— Input —
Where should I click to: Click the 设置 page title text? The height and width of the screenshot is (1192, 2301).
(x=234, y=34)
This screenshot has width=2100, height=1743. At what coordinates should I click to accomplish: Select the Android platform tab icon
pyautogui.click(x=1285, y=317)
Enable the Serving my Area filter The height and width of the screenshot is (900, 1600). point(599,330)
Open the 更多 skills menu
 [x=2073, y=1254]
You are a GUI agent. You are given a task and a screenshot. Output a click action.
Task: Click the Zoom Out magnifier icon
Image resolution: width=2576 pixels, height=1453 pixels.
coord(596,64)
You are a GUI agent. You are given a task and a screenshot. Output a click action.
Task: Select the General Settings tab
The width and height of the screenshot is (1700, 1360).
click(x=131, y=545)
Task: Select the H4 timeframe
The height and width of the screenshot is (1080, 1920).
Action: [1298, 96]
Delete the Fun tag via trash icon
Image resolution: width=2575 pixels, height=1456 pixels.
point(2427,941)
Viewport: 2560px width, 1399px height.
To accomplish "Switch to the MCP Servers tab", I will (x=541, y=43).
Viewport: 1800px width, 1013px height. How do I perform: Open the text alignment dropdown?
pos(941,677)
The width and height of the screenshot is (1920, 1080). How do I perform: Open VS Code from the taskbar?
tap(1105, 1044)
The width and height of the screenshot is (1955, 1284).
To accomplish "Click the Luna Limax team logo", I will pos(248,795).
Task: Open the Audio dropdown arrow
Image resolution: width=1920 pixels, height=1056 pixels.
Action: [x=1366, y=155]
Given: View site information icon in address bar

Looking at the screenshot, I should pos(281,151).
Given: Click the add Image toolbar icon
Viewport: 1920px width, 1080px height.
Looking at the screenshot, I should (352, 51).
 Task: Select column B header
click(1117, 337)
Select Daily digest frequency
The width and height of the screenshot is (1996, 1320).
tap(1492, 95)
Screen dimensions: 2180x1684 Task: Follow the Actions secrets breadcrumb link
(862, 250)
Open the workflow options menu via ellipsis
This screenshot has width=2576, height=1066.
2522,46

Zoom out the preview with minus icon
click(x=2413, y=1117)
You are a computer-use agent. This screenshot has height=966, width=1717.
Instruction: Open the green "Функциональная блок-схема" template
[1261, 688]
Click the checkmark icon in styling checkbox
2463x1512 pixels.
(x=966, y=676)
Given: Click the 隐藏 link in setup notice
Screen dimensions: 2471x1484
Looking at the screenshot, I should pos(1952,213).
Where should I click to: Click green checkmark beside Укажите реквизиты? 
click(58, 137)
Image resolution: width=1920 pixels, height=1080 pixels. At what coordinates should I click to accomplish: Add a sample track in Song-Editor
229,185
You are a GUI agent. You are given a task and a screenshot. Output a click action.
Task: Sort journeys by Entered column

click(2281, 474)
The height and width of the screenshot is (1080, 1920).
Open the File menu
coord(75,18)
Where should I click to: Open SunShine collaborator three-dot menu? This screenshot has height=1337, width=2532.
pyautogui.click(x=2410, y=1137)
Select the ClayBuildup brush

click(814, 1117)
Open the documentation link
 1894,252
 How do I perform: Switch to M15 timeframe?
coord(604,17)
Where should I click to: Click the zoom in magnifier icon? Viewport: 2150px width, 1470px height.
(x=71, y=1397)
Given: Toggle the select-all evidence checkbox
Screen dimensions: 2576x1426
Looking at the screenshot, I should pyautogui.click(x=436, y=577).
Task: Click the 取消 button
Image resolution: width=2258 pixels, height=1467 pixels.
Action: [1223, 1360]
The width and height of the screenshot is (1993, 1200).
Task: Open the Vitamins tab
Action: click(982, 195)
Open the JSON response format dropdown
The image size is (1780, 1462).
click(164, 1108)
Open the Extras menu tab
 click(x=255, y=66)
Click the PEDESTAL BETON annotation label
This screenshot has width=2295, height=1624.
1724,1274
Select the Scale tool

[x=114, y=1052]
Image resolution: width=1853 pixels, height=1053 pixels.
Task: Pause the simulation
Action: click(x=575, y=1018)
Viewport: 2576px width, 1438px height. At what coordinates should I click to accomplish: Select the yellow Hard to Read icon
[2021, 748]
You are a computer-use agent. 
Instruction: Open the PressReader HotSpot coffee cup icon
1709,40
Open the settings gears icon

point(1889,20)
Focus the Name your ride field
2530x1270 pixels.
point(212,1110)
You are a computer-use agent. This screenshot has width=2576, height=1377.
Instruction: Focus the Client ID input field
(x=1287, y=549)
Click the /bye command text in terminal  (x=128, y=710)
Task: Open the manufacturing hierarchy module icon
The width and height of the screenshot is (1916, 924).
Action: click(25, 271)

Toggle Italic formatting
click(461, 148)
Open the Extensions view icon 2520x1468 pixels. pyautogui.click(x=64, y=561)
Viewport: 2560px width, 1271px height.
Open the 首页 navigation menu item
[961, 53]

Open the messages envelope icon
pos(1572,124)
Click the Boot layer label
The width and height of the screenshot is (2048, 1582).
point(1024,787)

— Assignment —
The full listing, top to bottom: write it out again exactly.

— Reply to the task —
Where should I click to: Click the 设置 page title text? The height and width of the screenshot is (1192, 2301).
(x=234, y=34)
This screenshot has width=2100, height=1743. At what coordinates should I click to accomplish: Select the Android platform tab icon
pyautogui.click(x=1285, y=317)
Enable the Serving my Area filter The height and width of the screenshot is (900, 1600). point(599,330)
Open the 更多 skills menu
 [x=2073, y=1254]
You are a GUI agent. You are given a task and a screenshot. Output a click action.
Task: Click the Zoom Out magnifier icon
Image resolution: width=2576 pixels, height=1453 pixels.
coord(596,64)
You are a GUI agent. You are given a task and a screenshot. Output a click action.
Task: Select the General Settings tab
The width and height of the screenshot is (1700, 1360).
click(x=131, y=545)
Task: Select the H4 timeframe
The height and width of the screenshot is (1080, 1920).
Action: [1298, 96]
Delete the Fun tag via trash icon
Image resolution: width=2575 pixels, height=1456 pixels.
point(2427,941)
Viewport: 2560px width, 1399px height.
To accomplish "Switch to the MCP Servers tab", I will (x=541, y=43).
Viewport: 1800px width, 1013px height. How do I perform: Open the text alignment dropdown?
pos(941,677)
The width and height of the screenshot is (1920, 1080). How do I perform: Open VS Code from the taskbar?
tap(1105, 1044)
The width and height of the screenshot is (1955, 1284).
To accomplish "Click the Luna Limax team logo", I will pos(248,795).
Task: Open the Audio dropdown arrow
Image resolution: width=1920 pixels, height=1056 pixels.
Action: [x=1366, y=155]
Given: View site information icon in address bar

Looking at the screenshot, I should pos(281,151).
Given: Click the add Image toolbar icon
Viewport: 1920px width, 1080px height.
Looking at the screenshot, I should (352, 51).
 Task: Select column B header
click(1117, 337)
Select Daily digest frequency
The width and height of the screenshot is (1996, 1320).
tap(1492, 95)
Screen dimensions: 2180x1684 Task: Follow the Actions secrets breadcrumb link
(862, 250)
Open the workflow options menu via ellipsis
This screenshot has width=2576, height=1066.
2522,46

Zoom out the preview with minus icon
click(x=2413, y=1117)
You are a computer-use agent. This screenshot has height=966, width=1717.
Instruction: Open the green "Функциональная блок-схема" template
[1261, 688]
Click the checkmark icon in styling checkbox
2463x1512 pixels.
(x=966, y=676)
Given: Click the 隐藏 link in setup notice
Screen dimensions: 2471x1484
Looking at the screenshot, I should pos(1952,213).
Where should I click to: Click green checkmark beside Укажите реквизиты? 
click(58, 137)
Image resolution: width=1920 pixels, height=1080 pixels. At what coordinates should I click to accomplish: Add a sample track in Song-Editor
229,185
You are a GUI agent. You are given a task and a screenshot. Output a click action.
Task: Sort journeys by Entered column

click(2281, 474)
The height and width of the screenshot is (1080, 1920).
Open the File menu
coord(75,18)
Where should I click to: Open SunShine collaborator three-dot menu? This screenshot has height=1337, width=2532.
pyautogui.click(x=2410, y=1137)
Select the ClayBuildup brush

click(814, 1117)
Open the documentation link
 1894,252
 How do I perform: Switch to M15 timeframe?
coord(604,17)
Where should I click to: Click the zoom in magnifier icon? Viewport: 2150px width, 1470px height.
(x=71, y=1397)
Given: Toggle the select-all evidence checkbox
Screen dimensions: 2576x1426
Looking at the screenshot, I should pyautogui.click(x=436, y=577).
Task: Click the 取消 button
Image resolution: width=2258 pixels, height=1467 pixels.
Action: [1223, 1360]
The width and height of the screenshot is (1993, 1200).
Task: Open the Vitamins tab
Action: click(982, 195)
Open the JSON response format dropdown
The image size is (1780, 1462).
click(164, 1108)
Open the Extras menu tab
 click(x=255, y=66)
Click the PEDESTAL BETON annotation label
This screenshot has width=2295, height=1624.
1724,1274
Select the Scale tool

[x=114, y=1052]
Image resolution: width=1853 pixels, height=1053 pixels.
Task: Pause the simulation
Action: click(x=575, y=1018)
Viewport: 2576px width, 1438px height. At what coordinates should I click to accomplish: Select the yellow Hard to Read icon
[2021, 748]
You are a computer-use agent. 
Instruction: Open the PressReader HotSpot coffee cup icon
1709,40
Open the settings gears icon

point(1889,20)
Focus the Name your ride field
2530x1270 pixels.
point(212,1110)
You are a computer-use agent. This screenshot has width=2576, height=1377.
Instruction: Focus the Client ID input field
(x=1287, y=549)
Click the /bye command text in terminal  (x=128, y=710)
Task: Open the manufacturing hierarchy module icon
The width and height of the screenshot is (1916, 924).
Action: click(25, 271)

Toggle Italic formatting
click(461, 148)
Open the Extensions view icon 2520x1468 pixels. pyautogui.click(x=64, y=561)
Viewport: 2560px width, 1271px height.
Open the 首页 navigation menu item
[961, 53]

Open the messages envelope icon
pos(1572,124)
Click the Boot layer label
The width and height of the screenshot is (2048, 1582).
point(1024,787)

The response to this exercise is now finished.